03 junio 2012

ORO

Odio el oro, su impronta, su peso que siempre ha decantado desigualdades. Esa promesa cegadora, sumidero de tantas almas, cercenadora de tantas posibilidades para la razón y el entendimiento entre los seres humanos.


Odio las tiendas de compraventa de oro. El estruendoso reclamo de sus fachadas, su agresivo gesto admonitorio en plan “Nunca cierro, siempre tengo un ojo abierto. Estoy esperando que caigas y vengas a darme lo que te queda, los recuerdos, la herencia, tu último recurso, el regalo que un día te emocionó.
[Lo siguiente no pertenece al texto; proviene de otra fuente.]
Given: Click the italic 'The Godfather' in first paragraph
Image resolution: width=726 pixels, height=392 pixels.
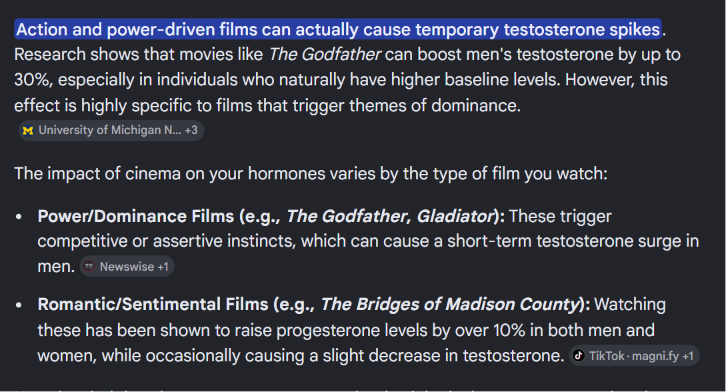Looking at the screenshot, I should click(325, 55).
Tengo tiempo”. Odio sus ventanillas blindadas, el olor a desesperanza y frustración que irradia su silente presencia en mitad de una calle cabizbaja que pugna por sobrevivir. Y odio, sobre todo, la sensación que me dejan en la garganta de derrota colectiva, de haber perdido un partido en casa que desde siempre hubo de estar ganado. Lamento la suerte de los pequeños negocios a los que sustituyen de un día para otro, generalmente ilusionantes proyectos de autoempleo mil veces más imaginativos y modestos, numerosos núcleos generadores de diversidad y riqueza. Algo parecido me ocurrió con aquellos añosos comercios, emboscados por la ansiedad consumista que lamina todos los matices, que caían hace pocos años sustituidos de la noche a la mañana por inmobiliarias que han demostrado una capacidad suprema para desaparecer en el más absoluto silencio, dejando un rastro de espejismo y vacío. Espero que todos estos negocios que ahora proliferan dentro de poco no sean más que una pesadilla olvidada.